Punto de Fisión

Capacitados

Los términos para referirse a ellos siempre han sido insultantes, por mucha corrección política que queramos echarle. Más que nada porque, para empezar, no hay ninguna diferencia entre "ellos" y "nosotros". A lo largo de la historia los hemos llamado de muchas formas y ninguna buena: tontos, subnormales, anormales, deficientes mentales, discapacitados psíquicos. Durante milenios los hemos escondido en sótanos, encerrado en agujeros, los hemos masacrado, los hemos apartado, discriminado y marginado. Corre la leyenda negra de que algunas etnias los matan nada más nacer y luego se deshacen de los cuerpos dándoselos de comer a los animales. En la Galicia profunda los llamaban "parvos" y Cela contaba (con esa frialdad quirúrgica y bestial de su prosa que en realidad disimula una terrible ternura) la historia de uno al que encerraron quince años en un baúl y cuando lo sacaron parecía "una araña enorme y peluda", y la de otro al que, al comienzo de la guerra civil, lo fusilaban de mentira para ir haciéndose la mano pero él se moría de verdad porque "como era parvo".

La verdad es que nosotros, los denominados "normales", les hemos declarado una guerra abierta, espoleados por el odio y el miedo, pero también por la caridad y la compasión. Únicamente porque sufren una enfermedad, porque cuentan con un cromosoma repetido, porque son lentos, porque son distintos, porque nacen con el rostro achinado, porque viven en un mundo silencioso, profundo y lejano. Deberíamos haberles ayudado a caminar codo con codo pero durante siglos no hemos hecho otra cosa más que zancadillearlos, maltratarlos y humillarlos, les hemos pegado y azotado, los hemos exiliado de la familia humana. Entre los urcas, los fieros criminales siberianos de la Transnitria, a los niños que nacen así se les llama "ángeles", la comunidad entera los protege y pobre del que intente ponerles la mano encima.

### Entradas listadas
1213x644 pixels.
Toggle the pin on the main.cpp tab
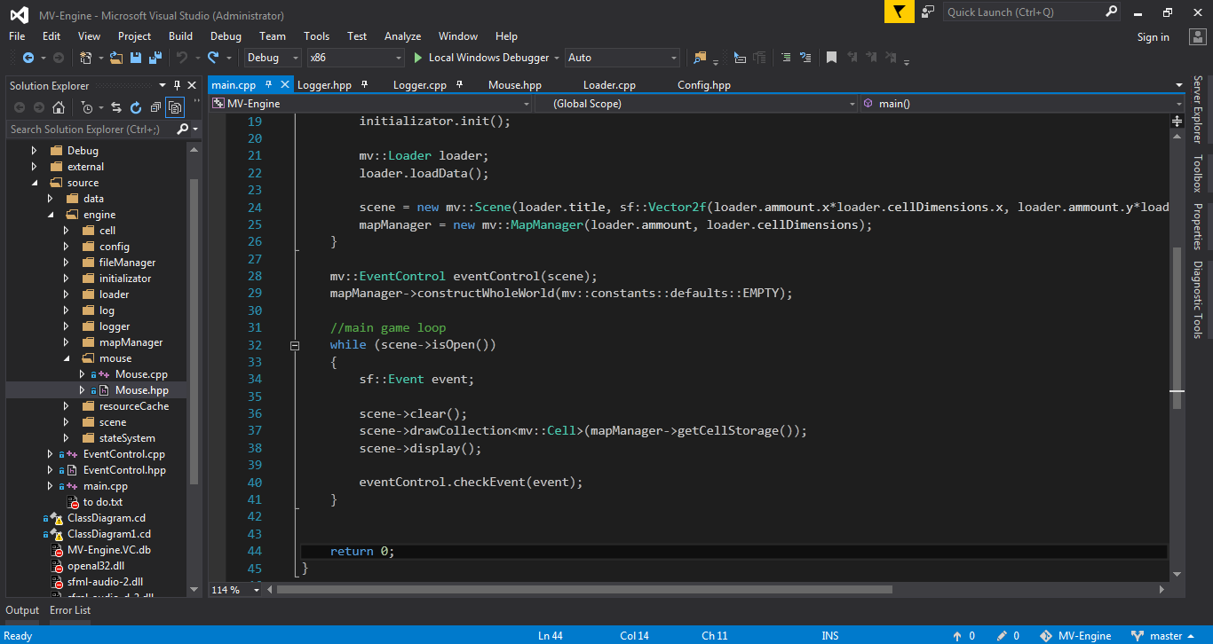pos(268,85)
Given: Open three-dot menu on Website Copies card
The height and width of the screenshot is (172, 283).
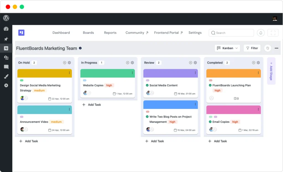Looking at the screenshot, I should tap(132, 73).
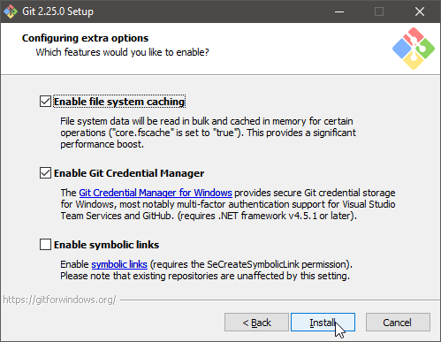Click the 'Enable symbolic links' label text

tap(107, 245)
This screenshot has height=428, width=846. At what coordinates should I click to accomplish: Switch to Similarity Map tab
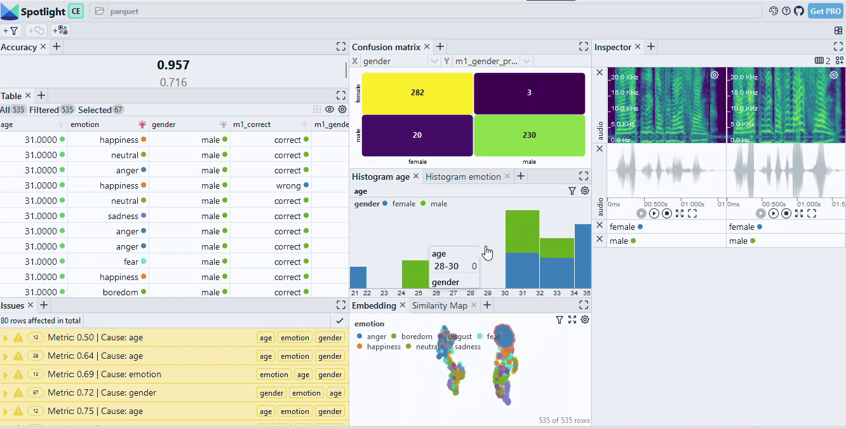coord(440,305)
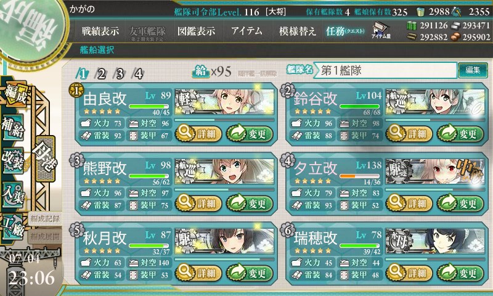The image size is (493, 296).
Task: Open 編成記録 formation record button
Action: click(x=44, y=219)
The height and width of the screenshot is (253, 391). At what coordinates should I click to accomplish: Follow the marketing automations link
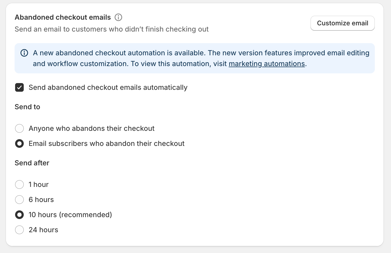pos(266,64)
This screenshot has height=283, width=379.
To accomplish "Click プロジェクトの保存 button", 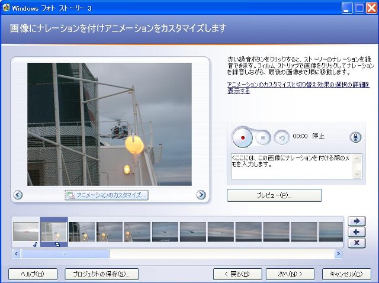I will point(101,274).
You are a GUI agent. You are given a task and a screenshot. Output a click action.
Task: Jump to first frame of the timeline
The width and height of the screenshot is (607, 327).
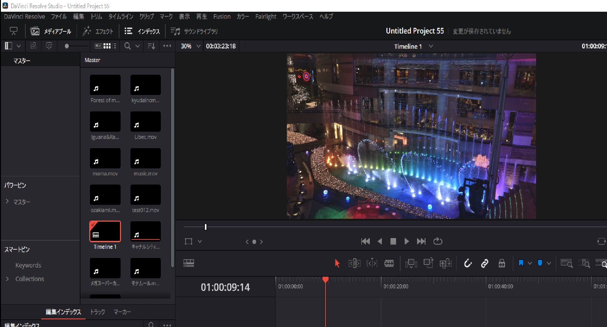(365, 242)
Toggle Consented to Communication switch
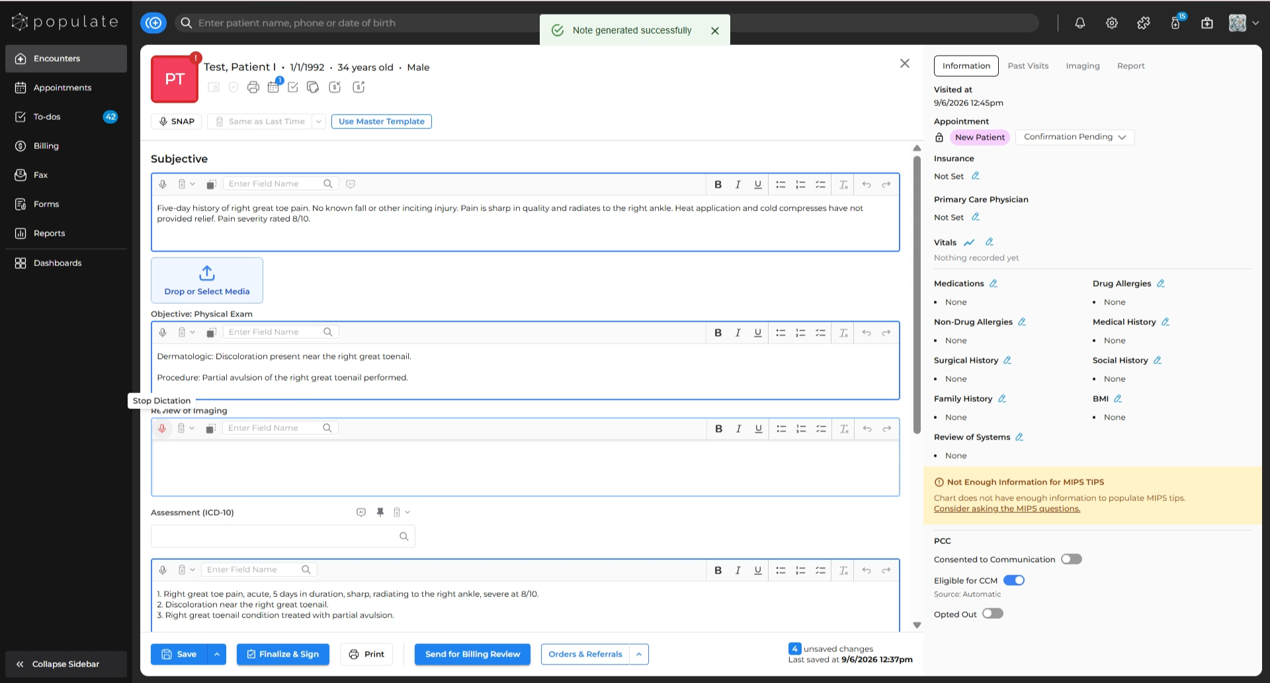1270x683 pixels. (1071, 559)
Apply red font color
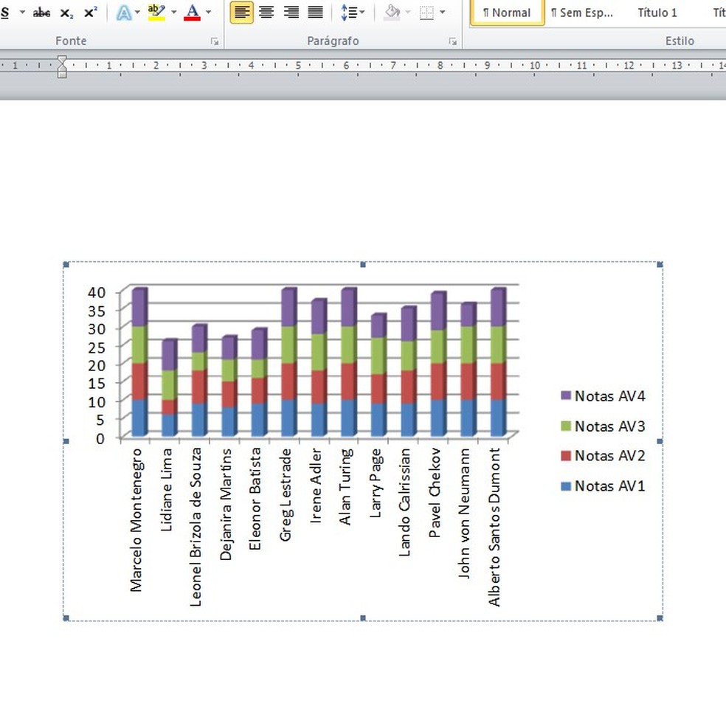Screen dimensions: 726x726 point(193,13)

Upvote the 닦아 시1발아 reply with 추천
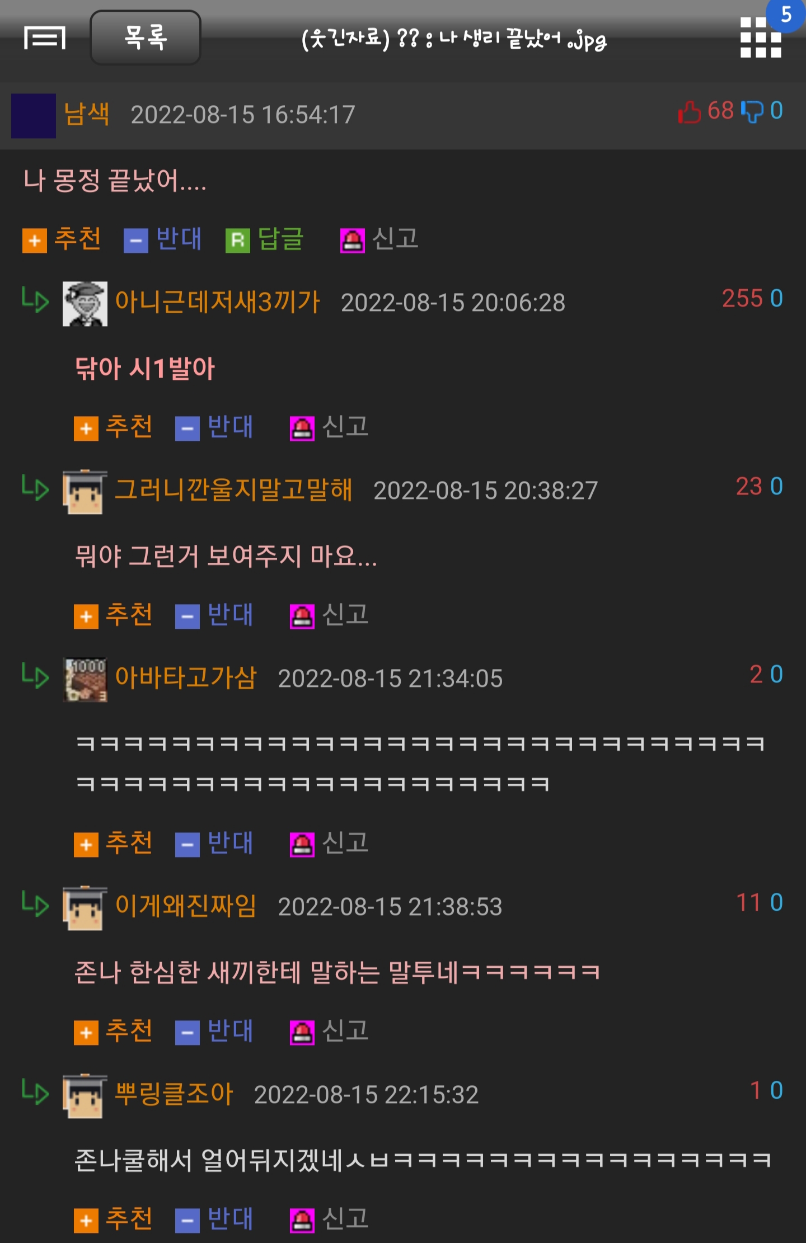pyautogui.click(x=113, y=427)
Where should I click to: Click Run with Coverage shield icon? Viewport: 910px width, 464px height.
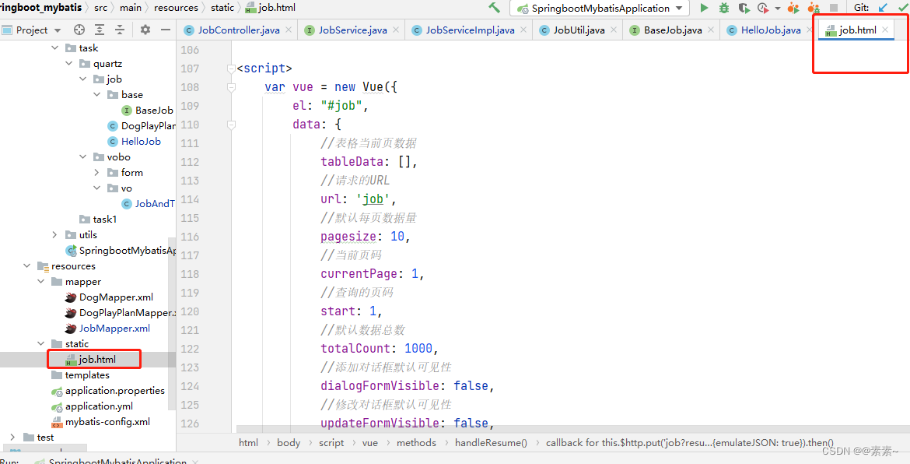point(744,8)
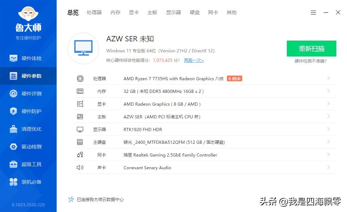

### Tarea
Enumera los nombres que el pasaje original recoge en la frase que empieza con "A lo largo de la historia los hemos llamado de muchas formas".

### Respuesta
tontos, subnormales, anormales, deficientes mentales, discapacitados psíquicos